(Work request 1) List the biotechnological advances of the late 20th and early 21st centuries that the passage on the biorevolution below names.
(Work request 2) In the passage on the biorevolution below, what does the text say scientists use the technologies of the biorevolution for?

What do we need to do to avoid the apocalypse, the extinction of our species, a planet without any humans?
Yes, I’m still talking about science. About real, hard bioscience. The science of the biorevolution. Even though many of the technologies of the biorevolution sound like science fiction: gene editing, artificial intelligence, synthetic biology.
Scientists employ these technologies to make human life longer and healthier, and to shape nature into a more human-friendly environment.
We are at the center of this revolution, trying to bend the rules of biology to our will.
The rules that govern biological systems form the very essence of our existence; they are the rules by which we live and die. Humanity stands as the pioneering species that consciously defies these rules, transcending the grip of our biological imperatives like natural selection and Darwinian evolution.
Our journey on this path commenced thousands of years ago when we began to domesticate, or some might say, allowed ourselves to become domesticated by the plants and animals surrounding us, marking the start of our long-term symbiotic relationship with wheats and wolves and cattle, a relationship that altered our destinies as much as that of the planet.
The biotechnological advances of the late 20th and early 21st centuries—genetic screening, gene editing, neuroprosthetics—have catapulted this transition from a horse-drawn carriage to a rocket's pace. These technologies, in their pursuit of altering the course of evolution, fundamentally stretch the boundaries that have defined life on this planet for eons. Scientists now craft entirely new biological entities—organisms that live by their unique rules, propagate, evolve, and proliferate, heedless of the artificial boundaries and policies set by humans.

(Extracted information)

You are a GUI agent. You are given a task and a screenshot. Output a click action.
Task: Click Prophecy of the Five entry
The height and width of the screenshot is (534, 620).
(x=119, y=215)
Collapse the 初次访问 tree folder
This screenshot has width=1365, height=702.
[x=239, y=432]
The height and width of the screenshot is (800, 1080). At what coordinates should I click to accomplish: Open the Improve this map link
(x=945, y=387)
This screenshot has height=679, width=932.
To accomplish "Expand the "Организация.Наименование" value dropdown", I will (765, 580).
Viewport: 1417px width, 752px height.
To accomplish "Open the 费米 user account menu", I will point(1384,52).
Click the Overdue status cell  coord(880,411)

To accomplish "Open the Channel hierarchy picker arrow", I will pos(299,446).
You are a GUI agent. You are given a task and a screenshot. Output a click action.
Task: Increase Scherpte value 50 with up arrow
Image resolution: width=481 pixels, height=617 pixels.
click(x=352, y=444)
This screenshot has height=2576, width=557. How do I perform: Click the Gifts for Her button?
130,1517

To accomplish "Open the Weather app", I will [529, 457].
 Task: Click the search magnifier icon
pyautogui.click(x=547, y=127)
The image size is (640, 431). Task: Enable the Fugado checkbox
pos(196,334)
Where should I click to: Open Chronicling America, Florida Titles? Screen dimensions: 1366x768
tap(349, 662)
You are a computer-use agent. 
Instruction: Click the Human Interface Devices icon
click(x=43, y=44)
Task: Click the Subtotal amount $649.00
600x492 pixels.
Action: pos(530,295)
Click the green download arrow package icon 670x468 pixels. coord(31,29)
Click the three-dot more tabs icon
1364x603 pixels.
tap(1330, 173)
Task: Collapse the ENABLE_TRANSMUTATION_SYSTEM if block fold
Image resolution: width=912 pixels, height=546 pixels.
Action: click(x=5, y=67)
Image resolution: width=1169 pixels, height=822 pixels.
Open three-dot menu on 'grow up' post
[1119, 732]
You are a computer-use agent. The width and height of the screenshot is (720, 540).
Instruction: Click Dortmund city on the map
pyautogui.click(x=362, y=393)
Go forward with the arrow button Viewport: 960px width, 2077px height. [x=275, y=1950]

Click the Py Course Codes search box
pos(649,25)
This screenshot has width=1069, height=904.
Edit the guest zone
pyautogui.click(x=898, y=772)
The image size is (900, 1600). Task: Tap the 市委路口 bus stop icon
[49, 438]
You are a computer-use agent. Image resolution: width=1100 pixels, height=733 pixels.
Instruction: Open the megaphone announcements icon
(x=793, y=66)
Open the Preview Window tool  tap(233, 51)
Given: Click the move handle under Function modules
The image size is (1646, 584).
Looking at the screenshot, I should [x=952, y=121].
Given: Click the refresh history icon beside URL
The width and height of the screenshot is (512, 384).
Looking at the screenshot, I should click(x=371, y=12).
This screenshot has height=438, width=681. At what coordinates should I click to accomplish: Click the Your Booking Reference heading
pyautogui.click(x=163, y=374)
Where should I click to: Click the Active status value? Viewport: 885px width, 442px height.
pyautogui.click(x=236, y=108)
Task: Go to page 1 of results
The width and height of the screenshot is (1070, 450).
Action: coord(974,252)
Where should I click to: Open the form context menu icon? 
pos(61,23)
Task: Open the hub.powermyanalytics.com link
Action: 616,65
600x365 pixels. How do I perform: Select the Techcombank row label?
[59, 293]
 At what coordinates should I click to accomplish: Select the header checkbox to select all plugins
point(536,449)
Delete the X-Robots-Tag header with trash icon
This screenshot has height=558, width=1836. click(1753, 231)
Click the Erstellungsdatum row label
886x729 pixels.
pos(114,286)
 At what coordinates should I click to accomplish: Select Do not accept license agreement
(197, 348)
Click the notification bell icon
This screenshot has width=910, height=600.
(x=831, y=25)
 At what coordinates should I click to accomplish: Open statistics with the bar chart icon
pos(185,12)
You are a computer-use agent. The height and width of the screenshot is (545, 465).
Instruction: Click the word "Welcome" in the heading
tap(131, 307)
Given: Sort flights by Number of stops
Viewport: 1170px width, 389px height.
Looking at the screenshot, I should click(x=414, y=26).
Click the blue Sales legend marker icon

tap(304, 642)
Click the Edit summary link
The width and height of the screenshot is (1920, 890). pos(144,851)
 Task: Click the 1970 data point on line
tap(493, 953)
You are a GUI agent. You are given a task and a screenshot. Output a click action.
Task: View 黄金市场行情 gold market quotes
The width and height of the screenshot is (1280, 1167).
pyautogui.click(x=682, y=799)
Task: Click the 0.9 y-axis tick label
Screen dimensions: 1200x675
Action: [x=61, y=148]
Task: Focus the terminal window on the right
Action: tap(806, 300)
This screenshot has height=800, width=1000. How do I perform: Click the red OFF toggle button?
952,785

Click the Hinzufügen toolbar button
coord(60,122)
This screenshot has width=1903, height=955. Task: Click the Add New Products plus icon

(Exercise solution 1) genetic screening, gene editing, neuroprosthetics

(Exercise solution 2) To make human life longer and healthier, and to shape nature into a more human-friendly environment.